Scientific classification
- Kingdom: Plantae
- Clade: Tracheophytes
- Clade: Angiosperms
- Clade: Eudicots
- Clade: Asterids
- Order: Boraginales
- Family: Hydrophyllaceae
- Genus: Phacelia
- Species: P. rotundifolia
- Binomial name: Phacelia rotundifolia Torr. ex S.Watson

= Phacelia rotundifolia =

- Genus: Phacelia
- Species: rotundifolia
- Authority: Torr. ex S.Watson
- Conservation status: G5

Species of plant

Phacelia rotundifolia is a species of flowering plant in the family Hydrophyllaceae, known by the common name roundleaf phacelia.
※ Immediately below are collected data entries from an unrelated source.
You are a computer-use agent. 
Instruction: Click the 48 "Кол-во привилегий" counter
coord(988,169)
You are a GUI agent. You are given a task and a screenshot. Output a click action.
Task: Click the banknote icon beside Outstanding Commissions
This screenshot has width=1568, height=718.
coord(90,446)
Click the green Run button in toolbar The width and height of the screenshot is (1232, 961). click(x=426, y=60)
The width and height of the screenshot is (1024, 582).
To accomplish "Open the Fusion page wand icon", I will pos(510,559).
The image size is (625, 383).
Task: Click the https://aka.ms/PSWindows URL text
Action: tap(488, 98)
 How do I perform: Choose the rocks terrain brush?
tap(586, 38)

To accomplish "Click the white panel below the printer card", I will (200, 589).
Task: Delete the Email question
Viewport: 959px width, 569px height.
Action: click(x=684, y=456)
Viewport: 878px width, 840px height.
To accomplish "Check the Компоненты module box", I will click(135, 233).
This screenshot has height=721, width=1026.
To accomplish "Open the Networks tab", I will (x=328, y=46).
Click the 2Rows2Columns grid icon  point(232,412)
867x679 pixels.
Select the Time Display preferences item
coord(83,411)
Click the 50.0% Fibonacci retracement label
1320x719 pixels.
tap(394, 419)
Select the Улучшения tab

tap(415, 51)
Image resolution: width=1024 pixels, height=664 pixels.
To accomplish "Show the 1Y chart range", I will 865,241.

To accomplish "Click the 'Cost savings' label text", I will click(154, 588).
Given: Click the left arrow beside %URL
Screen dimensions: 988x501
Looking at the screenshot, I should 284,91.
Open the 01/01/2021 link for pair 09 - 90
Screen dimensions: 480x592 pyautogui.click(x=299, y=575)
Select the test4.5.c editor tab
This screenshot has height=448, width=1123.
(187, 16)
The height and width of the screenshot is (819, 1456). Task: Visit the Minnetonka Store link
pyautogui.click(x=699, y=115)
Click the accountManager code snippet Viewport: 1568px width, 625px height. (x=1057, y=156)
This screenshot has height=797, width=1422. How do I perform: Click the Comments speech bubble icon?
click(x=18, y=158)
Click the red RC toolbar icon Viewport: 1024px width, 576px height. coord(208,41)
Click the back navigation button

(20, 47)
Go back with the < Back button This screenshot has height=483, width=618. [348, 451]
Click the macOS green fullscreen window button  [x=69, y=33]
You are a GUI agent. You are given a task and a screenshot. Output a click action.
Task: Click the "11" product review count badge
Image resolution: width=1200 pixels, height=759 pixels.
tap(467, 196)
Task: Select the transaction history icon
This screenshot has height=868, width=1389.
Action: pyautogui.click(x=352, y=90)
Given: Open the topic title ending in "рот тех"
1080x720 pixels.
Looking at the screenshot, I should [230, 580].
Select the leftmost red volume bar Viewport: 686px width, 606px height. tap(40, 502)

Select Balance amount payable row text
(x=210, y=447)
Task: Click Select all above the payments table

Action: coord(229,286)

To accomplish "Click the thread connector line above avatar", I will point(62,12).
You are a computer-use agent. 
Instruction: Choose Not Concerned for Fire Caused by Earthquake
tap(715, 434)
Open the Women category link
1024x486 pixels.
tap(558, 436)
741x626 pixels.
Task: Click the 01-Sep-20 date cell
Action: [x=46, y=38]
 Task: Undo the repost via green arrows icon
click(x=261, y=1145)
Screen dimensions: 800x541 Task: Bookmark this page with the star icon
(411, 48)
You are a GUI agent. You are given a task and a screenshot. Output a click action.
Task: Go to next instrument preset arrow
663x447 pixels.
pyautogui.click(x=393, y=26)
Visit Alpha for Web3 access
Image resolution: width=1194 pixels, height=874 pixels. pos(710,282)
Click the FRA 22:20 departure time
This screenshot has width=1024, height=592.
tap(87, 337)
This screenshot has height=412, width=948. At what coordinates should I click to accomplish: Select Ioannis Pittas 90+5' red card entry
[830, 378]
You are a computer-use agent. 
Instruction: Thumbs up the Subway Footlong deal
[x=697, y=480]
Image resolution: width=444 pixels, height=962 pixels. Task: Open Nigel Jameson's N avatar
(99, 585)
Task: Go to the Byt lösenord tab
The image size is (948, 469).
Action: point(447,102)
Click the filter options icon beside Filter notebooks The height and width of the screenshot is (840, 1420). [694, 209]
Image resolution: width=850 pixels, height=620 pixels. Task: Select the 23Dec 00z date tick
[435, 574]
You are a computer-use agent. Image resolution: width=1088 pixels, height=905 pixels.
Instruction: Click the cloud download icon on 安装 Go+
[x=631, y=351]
It is native to the southwestern United States, where it can be found in habitat types such as creosote bush scrub and pinyon-juniper woodland.

It is an annual herb growing decumbent to erect, up to 28 centimeters tall. It is glandular and coated in short, stiff hairs. The leaves are conspicuously rounded and have scalloped edges or dull teeth. The round leaf blade is borne on a petiole. The hairy inflorescence is a one-sided curving or coiling cyme of bell-shaped flowers. Each flower is roughly half a centimeter long and white to purple in color with a pale yellow throat.